-- Dataset records follows --

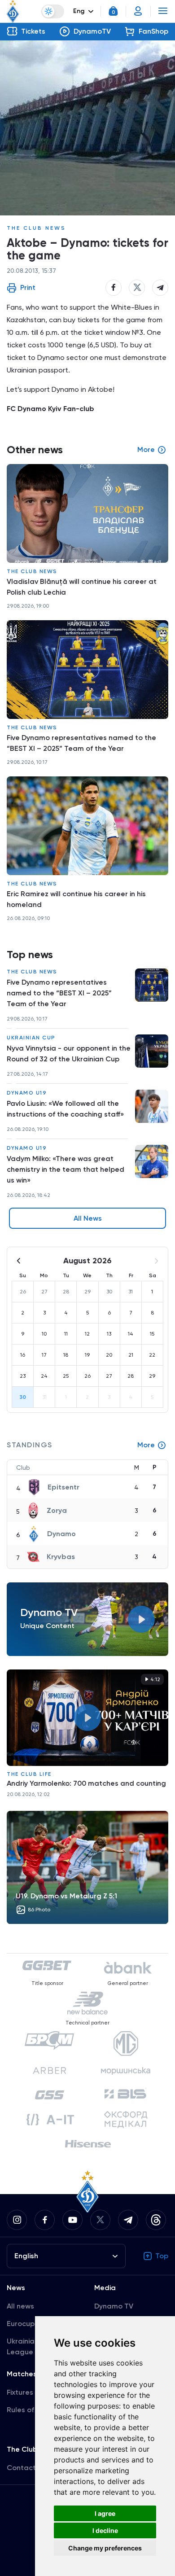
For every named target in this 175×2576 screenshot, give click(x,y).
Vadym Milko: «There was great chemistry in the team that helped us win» (65, 1169)
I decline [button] (105, 2530)
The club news (36, 228)
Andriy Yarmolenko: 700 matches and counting (86, 1783)
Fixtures (20, 2392)
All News (88, 1218)
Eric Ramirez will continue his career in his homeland (76, 899)
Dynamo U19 (27, 1093)
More (146, 1445)
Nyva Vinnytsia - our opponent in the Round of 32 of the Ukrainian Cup (69, 1053)
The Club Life (29, 1774)
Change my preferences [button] (105, 2548)
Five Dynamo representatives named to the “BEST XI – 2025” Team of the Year (59, 993)
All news (20, 2306)
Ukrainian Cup (31, 1037)
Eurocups (22, 2323)
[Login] (138, 11)
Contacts (23, 2467)
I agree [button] (105, 2513)
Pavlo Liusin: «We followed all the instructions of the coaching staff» (65, 1108)
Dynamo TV (113, 2306)
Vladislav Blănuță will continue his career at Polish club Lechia (82, 586)
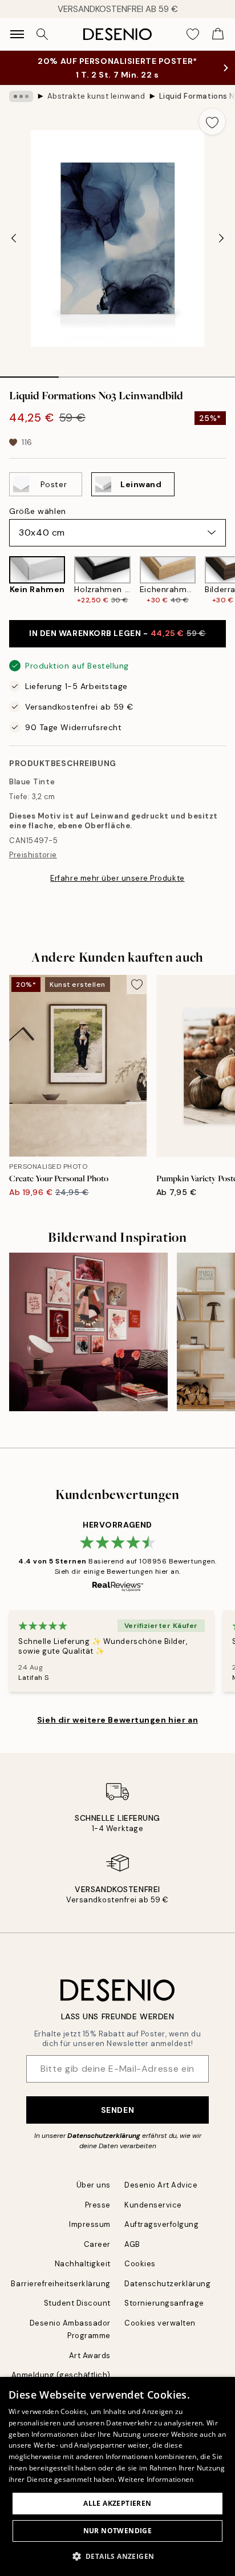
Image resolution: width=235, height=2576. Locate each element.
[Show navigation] (17, 34)
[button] (118, 2556)
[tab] (29, 373)
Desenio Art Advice (160, 2185)
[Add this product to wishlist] (212, 121)
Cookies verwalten (160, 2323)
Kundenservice (153, 2205)
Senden (117, 2110)
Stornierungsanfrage (164, 2303)
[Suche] (42, 34)
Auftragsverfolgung (161, 2224)
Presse (98, 2205)
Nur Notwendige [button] (117, 2531)
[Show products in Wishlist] (192, 34)
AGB (132, 2244)
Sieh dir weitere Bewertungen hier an (117, 1720)
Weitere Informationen (155, 2479)
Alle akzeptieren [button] (117, 2503)
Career (97, 2244)
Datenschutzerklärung (103, 2135)
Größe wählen (37, 511)
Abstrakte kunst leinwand (96, 96)
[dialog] (117, 2476)
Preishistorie (33, 855)
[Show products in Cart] (217, 34)
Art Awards (90, 2355)
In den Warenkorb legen (117, 633)
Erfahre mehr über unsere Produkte (117, 878)
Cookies (140, 2264)
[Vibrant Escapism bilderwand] (88, 1332)
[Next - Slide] (221, 238)
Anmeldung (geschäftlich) (61, 2375)
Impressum (90, 2224)
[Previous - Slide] (14, 238)
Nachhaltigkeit (83, 2264)
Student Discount (77, 2303)
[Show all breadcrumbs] (21, 96)
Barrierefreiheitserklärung (61, 2284)
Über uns (93, 2185)
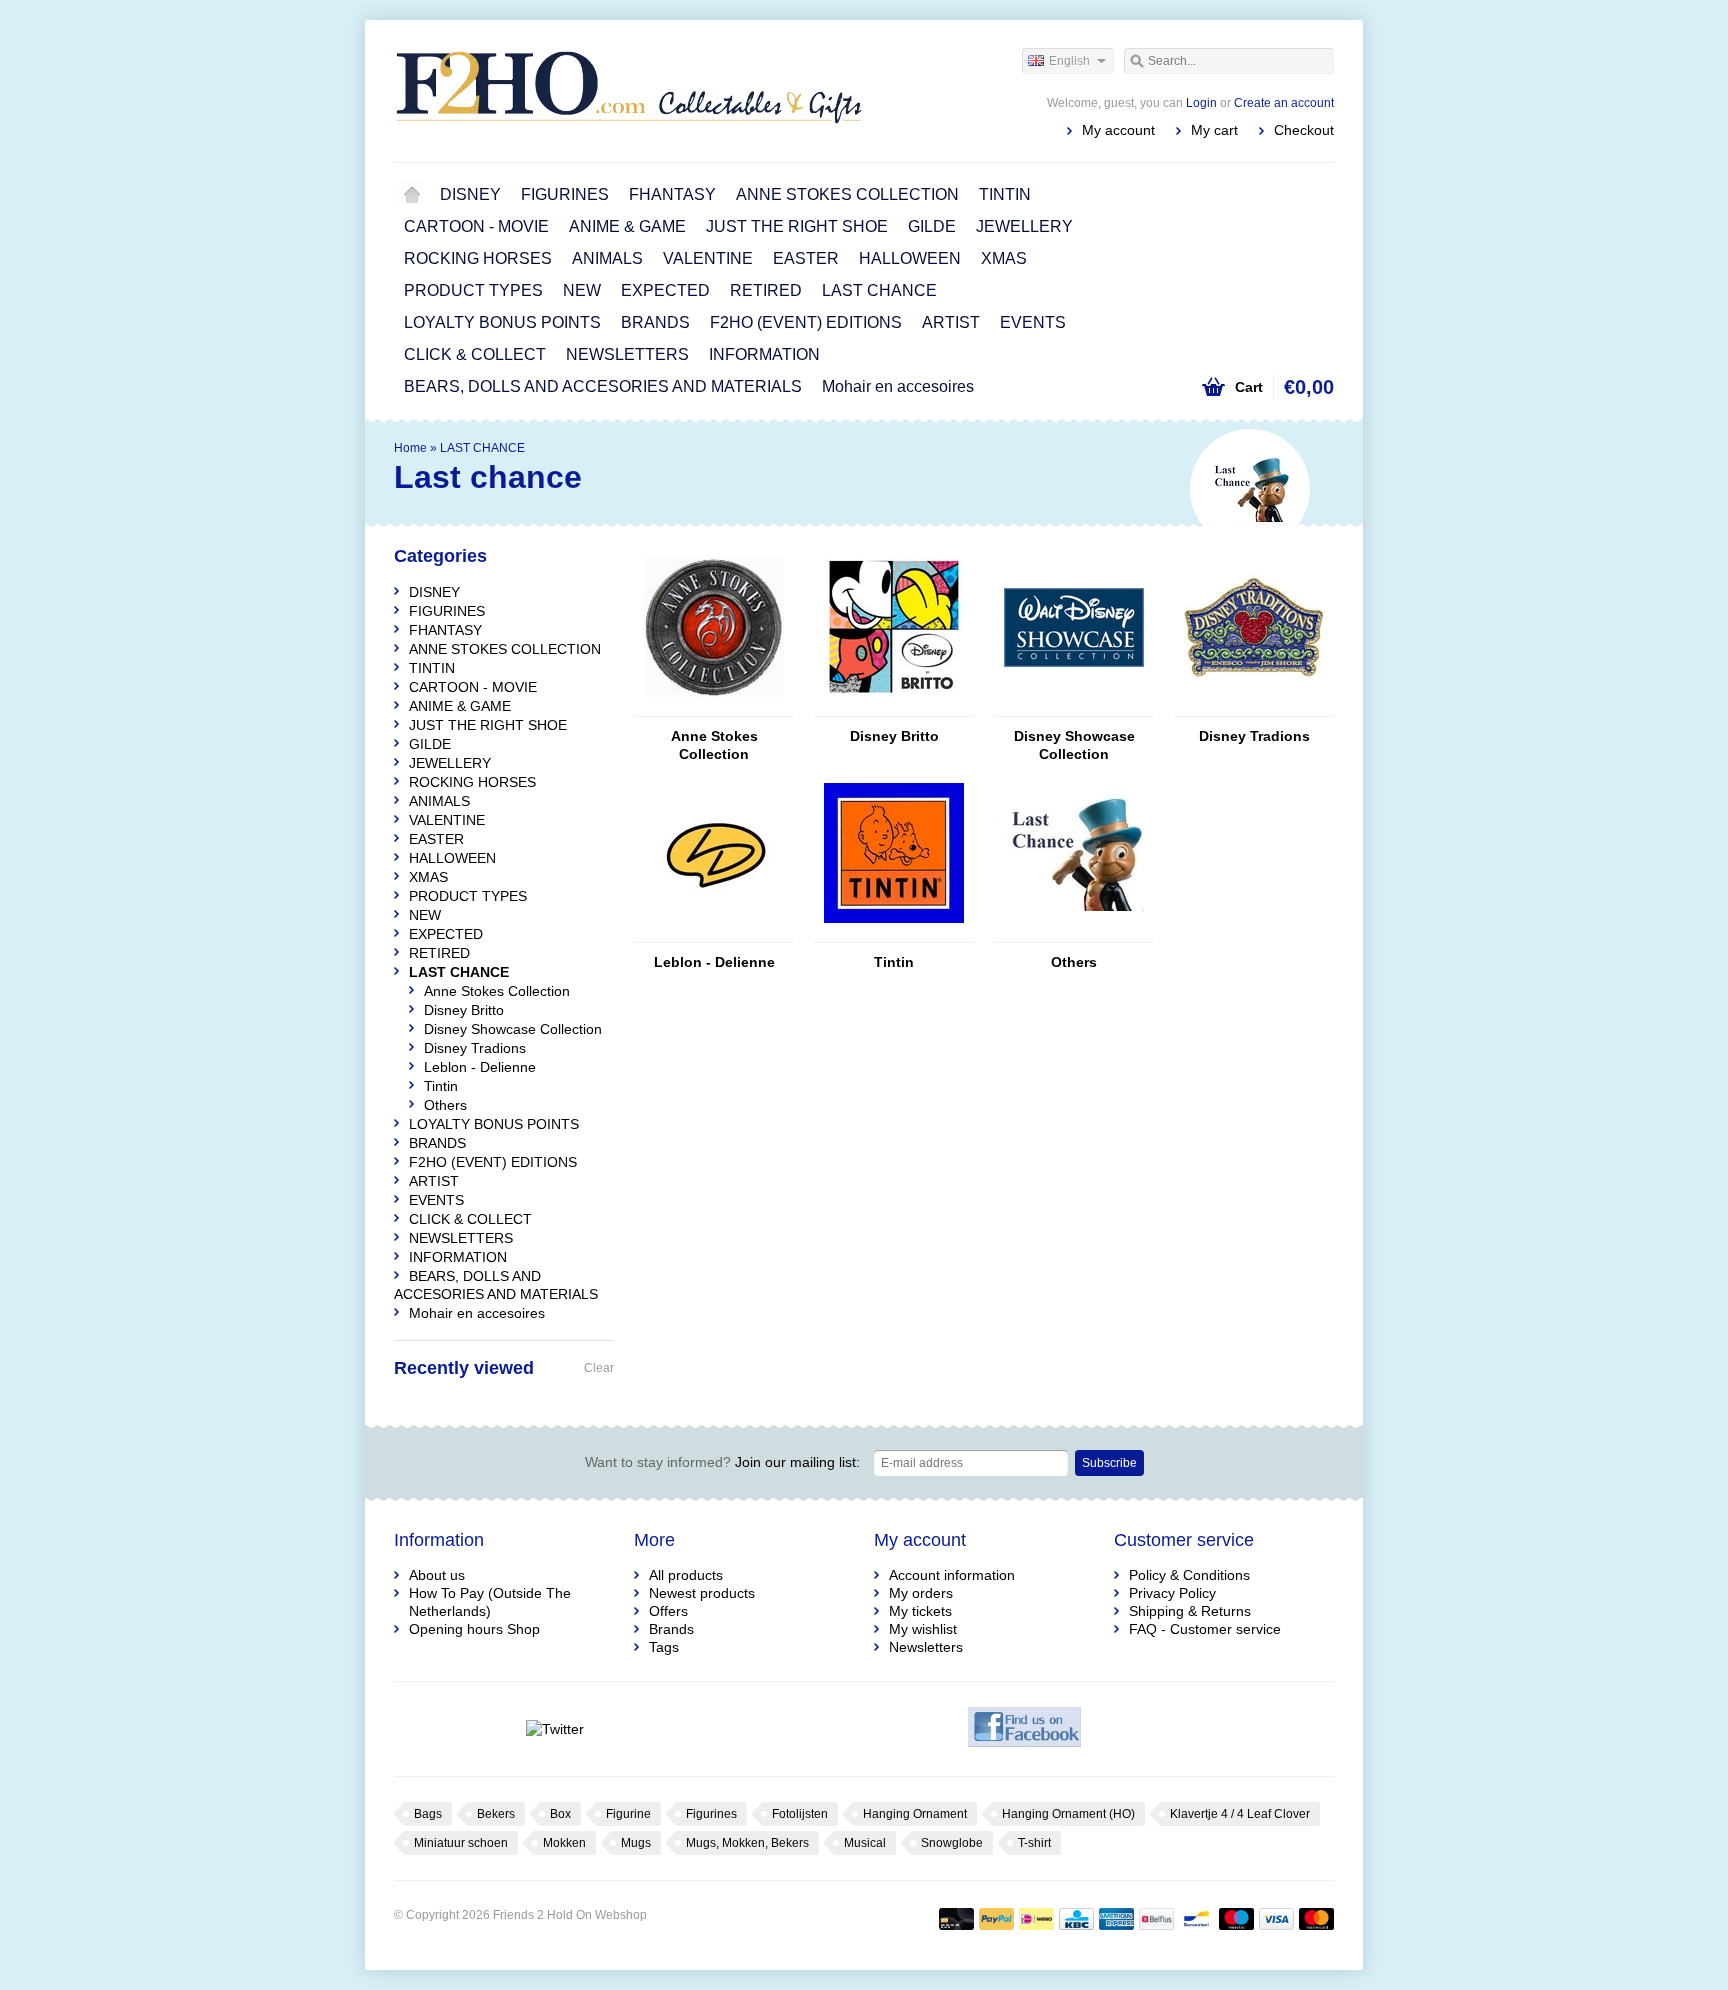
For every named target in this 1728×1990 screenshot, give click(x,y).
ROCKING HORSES (478, 258)
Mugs (636, 1843)
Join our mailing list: (722, 1462)
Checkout (1304, 130)
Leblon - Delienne (714, 962)
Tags (664, 1647)
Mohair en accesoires (898, 386)
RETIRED (766, 290)
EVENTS (1033, 322)
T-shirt (1034, 1843)
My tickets (920, 1611)
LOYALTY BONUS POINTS (502, 322)
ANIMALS (607, 258)
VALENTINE (708, 258)
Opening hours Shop (474, 1629)
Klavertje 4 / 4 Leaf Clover (1240, 1814)
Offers (668, 1611)
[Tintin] (894, 933)
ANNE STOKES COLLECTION (847, 194)
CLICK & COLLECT (475, 354)
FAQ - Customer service (1205, 1629)
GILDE (932, 226)
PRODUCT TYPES (473, 290)
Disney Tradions (1254, 736)
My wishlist (923, 1629)
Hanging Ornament (915, 1814)
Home (412, 195)
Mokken (564, 1843)
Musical (865, 1843)
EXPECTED (665, 290)
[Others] (1074, 933)
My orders (921, 1593)
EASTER (806, 258)
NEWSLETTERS (627, 354)
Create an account (1284, 103)
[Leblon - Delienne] (714, 933)
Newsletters (926, 1647)
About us (437, 1575)
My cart (1214, 130)
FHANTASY (672, 194)
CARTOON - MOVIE (476, 226)
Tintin (894, 962)
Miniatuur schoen (461, 1843)
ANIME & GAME (627, 226)
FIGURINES (565, 194)
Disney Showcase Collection (1074, 745)
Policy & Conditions (1189, 1575)
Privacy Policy (1172, 1593)
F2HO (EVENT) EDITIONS (806, 322)
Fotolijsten (800, 1814)
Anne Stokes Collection (714, 745)
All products (686, 1575)
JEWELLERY (1024, 226)
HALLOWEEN (910, 258)
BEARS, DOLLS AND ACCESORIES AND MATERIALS (603, 386)
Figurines (711, 1814)
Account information (952, 1575)
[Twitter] (554, 1729)
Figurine (628, 1814)
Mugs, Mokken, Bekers (747, 1843)
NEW (582, 290)
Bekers (496, 1814)
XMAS (1004, 258)
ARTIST (951, 322)
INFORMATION (764, 354)
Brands (671, 1629)
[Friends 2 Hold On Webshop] (629, 90)
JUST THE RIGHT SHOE (797, 226)
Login (1201, 103)
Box (560, 1814)
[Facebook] (1024, 1729)
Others (1074, 962)
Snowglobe (952, 1843)
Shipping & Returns (1190, 1611)
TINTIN (1005, 194)
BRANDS (655, 322)
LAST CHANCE (879, 290)
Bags (428, 1814)
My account (1118, 130)
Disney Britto (894, 736)
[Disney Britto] (894, 707)
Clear (599, 1368)
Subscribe (1109, 1463)
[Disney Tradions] (1254, 707)
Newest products (702, 1593)
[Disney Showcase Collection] (1074, 707)
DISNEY (470, 194)
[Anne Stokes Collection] (714, 707)
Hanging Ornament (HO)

-- Dataset records concluded --

▶ _Exercise brief_
Please print the lines above word for word, starting at the one with "AGB (132, 2244)" and ending at the one with "Fotolijsten (800, 1814)", both included, and without any picture.

▶ _Exercise response_
AGB (132, 2244)
Sieh dir weitere Bewertungen hier an (117, 1720)
Weitere Informationen (155, 2479)
Alle akzeptieren [button] (117, 2503)
Career (97, 2244)
Datenschutzerklärung (103, 2135)
Größe wählen (37, 511)
Abstrakte kunst leinwand (96, 96)
[dialog] (117, 2476)
Preishistorie (33, 855)
[Show products in Cart] (217, 34)
Art Awards (90, 2355)
In den Warenkorb legen (117, 633)
Erfahre mehr über unsere Produkte (117, 878)
Cookies (140, 2264)
[Vibrant Escapism bilderwand] (88, 1332)
[Next - Slide] (221, 238)
Anmeldung (geschäftlich) (61, 2375)
Impressum (90, 2224)
[Previous - Slide] (14, 238)
Nachhaltigkeit (83, 2264)
Student Discount (77, 2303)
[Show all breadcrumbs] (21, 96)
Barrierefreiheitserklärung (61, 2284)
Über uns (93, 2185)
For every named target in this 1728×1990 screenshot, give click(x,y).
ROCKING HORSES (478, 258)
Mugs (636, 1843)
Join our mailing list: (722, 1462)
Checkout (1304, 130)
Leblon - Delienne (714, 962)
Tags (664, 1647)
Mohair en accesoires (898, 386)
RETIRED (766, 290)
EVENTS (1033, 322)
T-shirt (1034, 1843)
My tickets (920, 1611)
LOYALTY BONUS POINTS (502, 322)
ANIMALS (607, 258)
VALENTINE (708, 258)
Opening hours Shop (474, 1629)
Klavertje 4 / 4 Leaf Clover (1240, 1814)
Offers (668, 1611)
[Tintin] (894, 933)
ANNE STOKES COLLECTION (847, 194)
CLICK & COLLECT (475, 354)
FAQ - Customer service (1205, 1629)
GILDE (932, 226)
PRODUCT TYPES (473, 290)
Disney Tradions (1254, 736)
My wishlist (923, 1629)
Hanging Ornament (915, 1814)
Home (412, 195)
Mokken (564, 1843)
Musical (865, 1843)
EXPECTED (665, 290)
[Others] (1074, 933)
My orders (921, 1593)
EASTER (806, 258)
NEWSLETTERS (627, 354)
Create an account (1284, 103)
[Leblon - Delienne] (714, 933)
Newsletters (926, 1647)
About us (437, 1575)
My cart (1214, 130)
FHANTASY (672, 194)
CARTOON - MOVIE (476, 226)
Tintin (894, 962)
Miniatuur schoen (461, 1843)
ANIME & GAME (627, 226)
FIGURINES (565, 194)
Disney Showcase Collection (1074, 745)
Policy & Conditions (1189, 1575)
Privacy Policy (1172, 1593)
F2HO (EVENT) EDITIONS (806, 322)
Fotolijsten (800, 1814)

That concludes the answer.